Liu officially will become a Distinguished University Professor during fall convocation, held at 4:30 p.m. today at Severance Hall. The permanent, honorific title recognizes the outstanding contributions of full-time, tenured professors with exceptional academic records of research, scholarship, teaching and service. Five faculty members will become Distinguished University Professors this year, and they all are being profiled in issues of The Daily leading up to convocation.
Liu earned his doctorate in chemical engineering from Case Western Reserve in 1968, following bachelor’s and master’s degrees in the same subject from National Cheng Kung University in Taiwan and California Institute of Technology, respectively. After studying under prominent Case Western Reserve faculty members such as Angus and Ernest Yeager, he then spent a decade on the faculty of the University of Pittsburgh before returning to Cleveland to join the Case Western Reserve faculty as a full professor of chemical engineering.

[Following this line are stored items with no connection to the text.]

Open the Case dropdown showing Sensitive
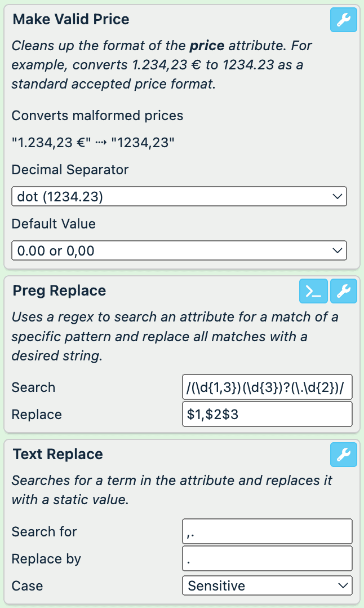The width and height of the screenshot is (364, 608). coord(267,585)
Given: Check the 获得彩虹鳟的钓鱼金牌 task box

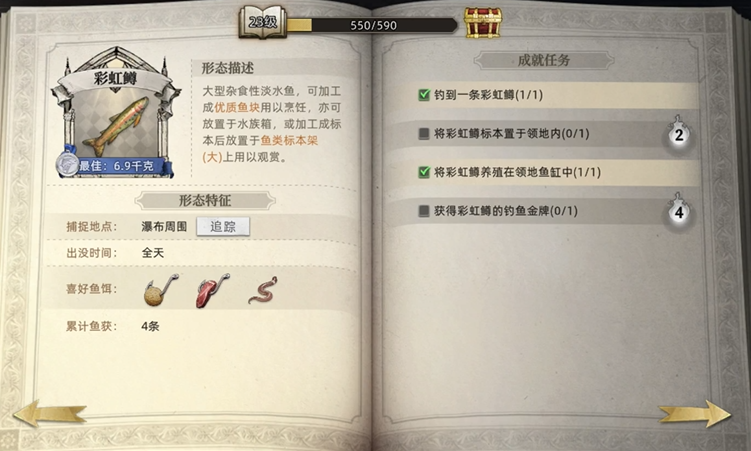Looking at the screenshot, I should [424, 211].

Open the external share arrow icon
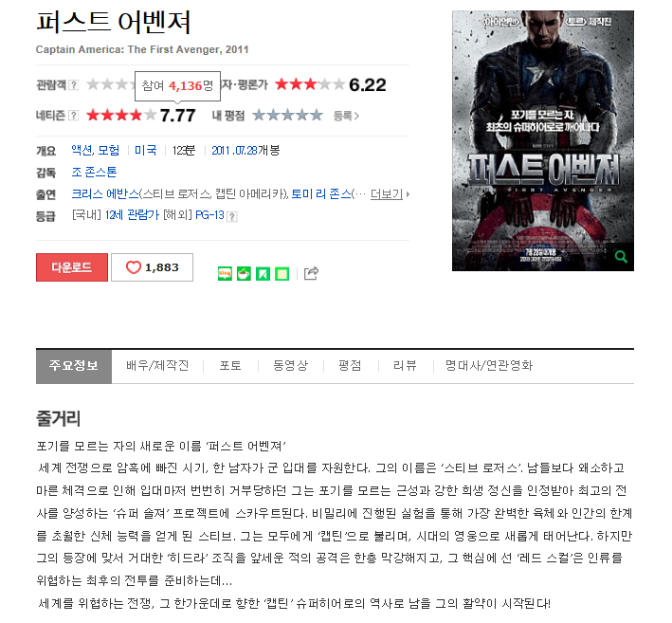point(311,273)
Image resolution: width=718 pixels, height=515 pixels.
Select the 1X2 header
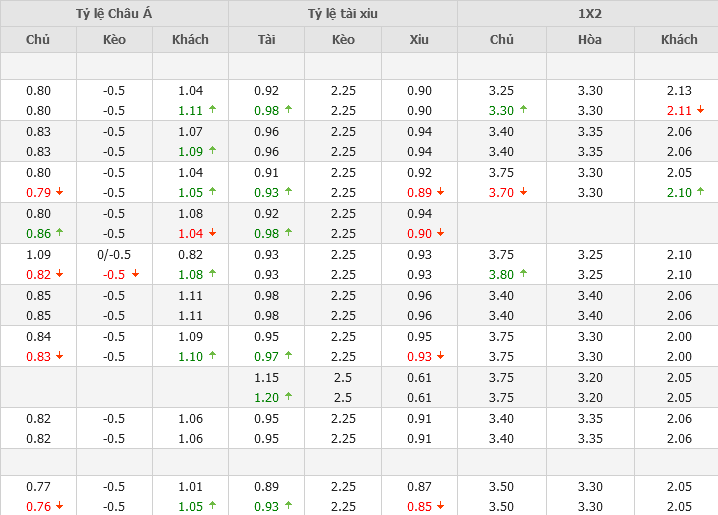pyautogui.click(x=589, y=14)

Now, Liu serves as the Wallace R. Persons Professor of Sensor Technology and Control and director of the university’s Electronics Design Center. His research spans multiple areas, including electrochemical engineering, microelectronic materials and fabrication processes—knowledge he uses to develop miniature electrochemical and biomedical sensors, among other products.

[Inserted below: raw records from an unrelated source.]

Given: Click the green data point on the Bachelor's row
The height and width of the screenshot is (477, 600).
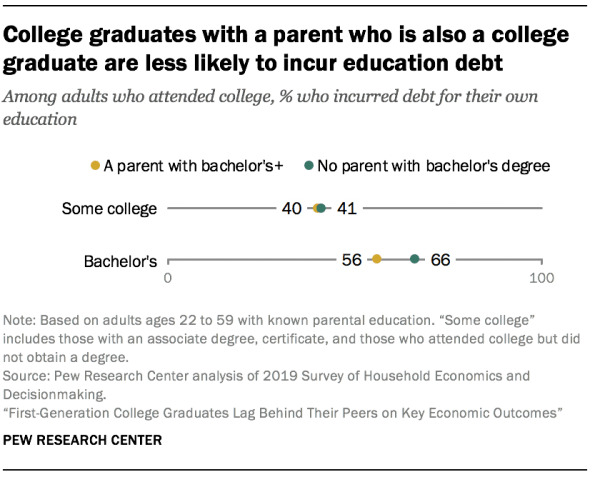Looking at the screenshot, I should pos(415,259).
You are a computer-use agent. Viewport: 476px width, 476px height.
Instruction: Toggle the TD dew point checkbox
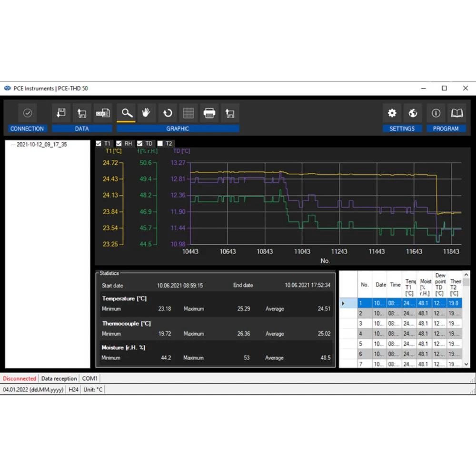[139, 143]
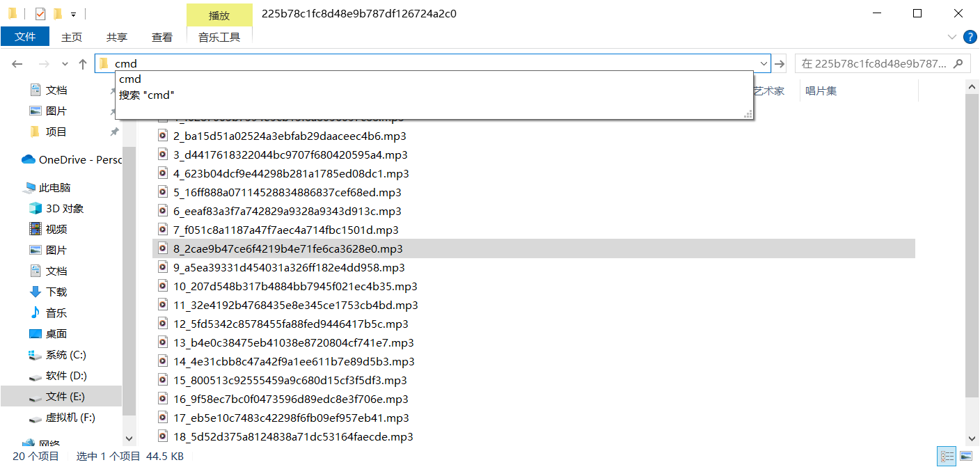Switch to large thumbnails view
This screenshot has width=980, height=467.
pos(967,456)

“Professor Liu’s work in sensors, systems and electronics is legendary, and he is internationally regarded for his extraordinary contributions to those fields,” said Case School of Engineering Dean Jeffrey L. Duerk. “He is the quintessential example of what value a Distinguished University Professor brings to this institution.”
More than 2,000 undergraduate students have benefited from his teaching, as have more than 60 doctoral students and 40 visiting scholars and postdoctoral fellows whom he’s advised and mentored.
This personal interaction with students has proved Liu’s most rewarding experience. “I am very grateful that CWRU provides me the opportunity to teach, research and mentor students,” he said, noting that he still maintains personal relationships with many students and follows their personal and professional development. “Their successes reflect the greatest accomplishment of my teaching career.”
But Liu isn’t focused only on undergraduate and graduate students’ success. He’s also dedicated to advancing science education before students reach the college level and has worked with middle school and high school students in enrichment programs in science, technology, engineering and math. In addition, he spearheaded the development of an international collaborative education program with his alma mater in Taiwan, National Cheng Kung University.
Liu became director of the Electronics Design Center, a research center and microfabrication lab, in 1985. Since then, it has become a valuable resource for his fellow researchers, as well as for students.
Liu said he leads the center with three specific goals in mind: to create an educational center to train students at different levels in microfabrication and related technologies; to develop a multidisciplinary research center for the entire campus; and to make sure the center provides services and expertise to industries and research institutes, both locally and nationally. Under his guidance, renowned institutes such as NASA have benefited from innovations in the Electronic Design Center.
Throughout his career, Liu has authored more than 220 peer-reviewed journal publications and holds 17 U.S. patents. In recognition of his achievements, he has received numerous awards and honors. He is a fellow of the Royal Chemistry Society, the Electrochemical Society and the American Institute of Medical and Biological Engineers. He is also the recipient of the Presidential Award for Excellence in Science, Mathematics and Engineering Mentoring, the Outstanding Achievement Award from the Electrochemical Society and a number of awards from Case Western Reserve.
Earning the Distinguished University Professor title, though, stands out for Liu as a career accomplishment. “I am humbled by this appointment,” he said, “and I really appreciate the support I have received from my colleagues.”